Dimension Data Creates Data Center Maturity Tool
Dimension Data operates a public cloud that spans seven data centers around the world. (Image: Dimension Data)

Dimension Data Creates Data Center Maturity Tool

Tool helps show the big picture and impact of virtualization and converged infrastructure projects on data center infrastructure

Johannesburg-based global ICT solutions provider Dimension Data has launched a new data center maturity tool that helps assess capabilities and prioritize initiatives for building next data centers.

The Data Center Development Model was created due to demand by clients seeking guidance, as well as helps Dimension play a bigger role in their next-generation data center initiatives. Providers are generally taking on a more consultative role in customers' data center evolution.

Data center transformations and optimization are dependent on measuring. There is a variety of vendors that assess the health of a data center and provide predictions, as well as tools to assess and optimize the data center. Romonet has a data center modeling tool, Future Facilities has its ACE metric (Availability, Capacity, Efficiency). Schneider Electric provides data center reference designs that can act as guidelines for planning and optimizing a data center, and there are a variety of metrics like the Data Center Maturity Model from organizations like Green Grid.

Dimension Data is a wholly owned subsidiary of Japan's Nippon Telegraph and Telephone Corp. The company has been sharpening the focus on its data center services business. In February it announced it would fill 300 new data center jobs around the world over the following 18 months.

The model evaluates 11 domains in the data center in terms of current setup and future needs. In a workshop-style engagement, a roadmap is developed with recommendations.

The data center is transforming in a way that it is more responsive to business needs, according to Steve Joubert, group executive for data centers at Dimension Data.

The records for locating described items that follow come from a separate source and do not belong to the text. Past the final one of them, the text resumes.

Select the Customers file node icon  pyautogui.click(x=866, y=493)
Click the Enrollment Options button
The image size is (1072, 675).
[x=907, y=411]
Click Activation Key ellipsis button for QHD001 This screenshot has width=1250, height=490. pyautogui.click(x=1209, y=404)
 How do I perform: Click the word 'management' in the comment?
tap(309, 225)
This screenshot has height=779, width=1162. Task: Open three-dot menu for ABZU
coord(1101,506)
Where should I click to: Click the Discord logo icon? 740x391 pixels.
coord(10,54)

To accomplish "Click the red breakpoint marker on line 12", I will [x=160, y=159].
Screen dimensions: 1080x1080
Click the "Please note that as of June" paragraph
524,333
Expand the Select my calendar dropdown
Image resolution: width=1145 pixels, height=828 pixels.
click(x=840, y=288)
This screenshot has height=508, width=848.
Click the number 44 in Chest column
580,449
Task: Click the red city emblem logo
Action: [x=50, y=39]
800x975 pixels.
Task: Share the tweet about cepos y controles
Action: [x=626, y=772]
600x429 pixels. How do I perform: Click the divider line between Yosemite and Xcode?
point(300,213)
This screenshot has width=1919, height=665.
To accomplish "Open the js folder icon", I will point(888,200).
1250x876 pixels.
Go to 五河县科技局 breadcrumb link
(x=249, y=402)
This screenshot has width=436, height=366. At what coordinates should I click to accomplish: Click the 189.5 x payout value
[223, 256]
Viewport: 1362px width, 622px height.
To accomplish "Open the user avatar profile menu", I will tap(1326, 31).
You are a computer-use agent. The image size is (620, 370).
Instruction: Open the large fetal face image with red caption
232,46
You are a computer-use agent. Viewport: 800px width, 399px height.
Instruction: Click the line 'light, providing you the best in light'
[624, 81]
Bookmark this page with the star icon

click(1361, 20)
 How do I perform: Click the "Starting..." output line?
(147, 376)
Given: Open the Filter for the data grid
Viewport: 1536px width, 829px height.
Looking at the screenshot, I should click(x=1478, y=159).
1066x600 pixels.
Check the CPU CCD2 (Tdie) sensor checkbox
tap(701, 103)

This transformation includes extending the data center beyond traditional boundaries to include cloud, networking, and security. The tool helps to look at these areas in context of the bigger picture rather than an isolated approach, in terms of how a change in one area impacts costs in another.

Data center functions remain siloed, presenting a hurdle in modernizing. Dimension is recommending review and strategy before undertaking virtualization and converged infrastructure projects for the underlying network.

"It's with this in mind that we developed the Data Center Development Model,” said Joubert in a press release. “It's all about helping our clients make the shift to new operating models across the entire next-generation data center, while focusing on business outcomes with technology being the enabler and differentiator, instead of a hindrance."

Recommendations include:

  • Identifying infrastructure gaps in an organization
  • Determining the most efficient operating model for the data center, inclusive of management and operations
  • Understanding the best ways to exploit public cloud, hosting and colocation where it creates value for the business
  • Ensuring the network is geared to support the journey of transformation and embedding security at every step of the journey.